In what now sets a precedent for privacy protection in the sector of cloud computing and data services, the US Department of Justice (DOJ) will not be allowed to access Microsoft’s foreign servers.
The intention was to obtain data regarding a drugs investigation, from a server in Ireland, according to the BBC.
This court ruling now overturns an original court order granted in 2014 in Manhattan, US. If the DOJ decides to appeal, the case would be taken to the Supreme Court.
According to the BBC, Microsoft said it welcomed the ruling. “It makes clear that the US government can no longer seek to use its search warrants on a unilateral basis to reach into other countries and obtain the emails that belong to people of other nationalities,” says Brad Smith, President and Chief Legal Officer at Microsoft.
In this case, Microsoft was backed by other tech companies such as Amazon, Cisco and Apple. In addition, a UK group campaigning for digital rights also backed Microsoft. The Open Rights Group said: “The US Court’s decision has upheld the right to individual privacy in the face of the US State’s intrusion into personal liberty.
“As a consequence, US law enforcement agencies must respect European citizens’ digital privacy rights and the protection of their personal data.

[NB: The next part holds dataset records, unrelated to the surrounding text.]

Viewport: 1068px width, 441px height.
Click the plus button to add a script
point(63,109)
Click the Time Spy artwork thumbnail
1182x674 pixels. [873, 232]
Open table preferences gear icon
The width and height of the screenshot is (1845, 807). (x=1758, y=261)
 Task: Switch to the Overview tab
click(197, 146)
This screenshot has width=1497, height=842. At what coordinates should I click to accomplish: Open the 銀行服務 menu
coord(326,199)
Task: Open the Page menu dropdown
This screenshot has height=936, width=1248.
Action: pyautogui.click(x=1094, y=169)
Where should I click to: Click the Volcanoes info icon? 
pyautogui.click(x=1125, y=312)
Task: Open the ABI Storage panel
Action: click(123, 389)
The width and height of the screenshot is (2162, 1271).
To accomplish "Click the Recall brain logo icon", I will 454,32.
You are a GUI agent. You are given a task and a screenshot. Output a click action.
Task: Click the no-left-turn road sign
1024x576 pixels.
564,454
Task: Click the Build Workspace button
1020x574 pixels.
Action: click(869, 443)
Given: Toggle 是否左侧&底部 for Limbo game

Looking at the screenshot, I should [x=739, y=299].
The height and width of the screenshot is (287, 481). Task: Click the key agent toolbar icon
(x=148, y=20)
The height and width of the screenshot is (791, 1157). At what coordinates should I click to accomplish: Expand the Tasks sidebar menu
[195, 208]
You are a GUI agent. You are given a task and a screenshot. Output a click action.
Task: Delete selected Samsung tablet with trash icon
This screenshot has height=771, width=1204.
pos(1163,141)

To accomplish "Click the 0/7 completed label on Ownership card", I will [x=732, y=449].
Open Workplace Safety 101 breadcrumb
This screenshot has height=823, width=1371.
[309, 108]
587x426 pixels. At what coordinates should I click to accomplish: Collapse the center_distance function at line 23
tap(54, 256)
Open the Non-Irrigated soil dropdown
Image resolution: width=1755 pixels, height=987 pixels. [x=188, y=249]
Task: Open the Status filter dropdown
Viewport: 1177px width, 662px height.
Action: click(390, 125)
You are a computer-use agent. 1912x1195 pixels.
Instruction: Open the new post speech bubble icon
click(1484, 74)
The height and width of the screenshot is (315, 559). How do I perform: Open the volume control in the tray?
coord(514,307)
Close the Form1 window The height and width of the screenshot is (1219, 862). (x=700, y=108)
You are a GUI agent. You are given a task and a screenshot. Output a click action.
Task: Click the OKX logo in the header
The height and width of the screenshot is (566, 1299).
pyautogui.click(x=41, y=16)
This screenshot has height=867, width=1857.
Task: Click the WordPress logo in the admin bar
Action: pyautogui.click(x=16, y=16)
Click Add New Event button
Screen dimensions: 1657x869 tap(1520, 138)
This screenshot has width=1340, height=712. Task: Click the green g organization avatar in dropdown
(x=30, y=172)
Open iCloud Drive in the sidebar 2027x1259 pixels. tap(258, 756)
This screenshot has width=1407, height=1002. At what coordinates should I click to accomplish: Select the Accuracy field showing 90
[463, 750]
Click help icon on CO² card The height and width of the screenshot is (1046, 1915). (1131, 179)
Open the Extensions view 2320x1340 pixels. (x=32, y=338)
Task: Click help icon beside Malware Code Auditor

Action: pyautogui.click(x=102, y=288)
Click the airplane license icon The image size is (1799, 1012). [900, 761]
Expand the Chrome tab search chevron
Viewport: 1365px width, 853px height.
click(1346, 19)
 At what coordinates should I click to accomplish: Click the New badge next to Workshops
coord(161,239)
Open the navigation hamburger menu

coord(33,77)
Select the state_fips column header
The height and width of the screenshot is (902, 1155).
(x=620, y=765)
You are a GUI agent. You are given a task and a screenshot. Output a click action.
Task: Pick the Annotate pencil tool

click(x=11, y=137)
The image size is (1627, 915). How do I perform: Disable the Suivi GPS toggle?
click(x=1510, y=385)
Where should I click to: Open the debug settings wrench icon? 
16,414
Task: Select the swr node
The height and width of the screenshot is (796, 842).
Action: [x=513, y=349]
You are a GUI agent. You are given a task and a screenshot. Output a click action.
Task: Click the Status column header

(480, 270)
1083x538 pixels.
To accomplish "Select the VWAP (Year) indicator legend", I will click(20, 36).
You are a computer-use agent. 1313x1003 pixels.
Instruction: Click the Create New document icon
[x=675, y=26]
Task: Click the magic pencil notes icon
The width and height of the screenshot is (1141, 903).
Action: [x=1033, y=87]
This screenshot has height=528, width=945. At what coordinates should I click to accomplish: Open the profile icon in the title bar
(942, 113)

“States should not arbitrarily reach across borders just because they feel they can bully companies into doing so.”
The ruling against the DOJ came from Judge Susan Carney, on grounds that the Stored Communications Act of 1986 limited warrant reach applicable beyond US jurisdiction; a factor that is crucial in maintaining positive relations with other countries.
The BBC states that another judge, Gerard Lynch, says the Stored Communications Act is in need of an update. “I concur in the result…But without any illusion that the result should even be regarded as a rational policy outcome, let alone celebrated as a milestone in protecting privacy.”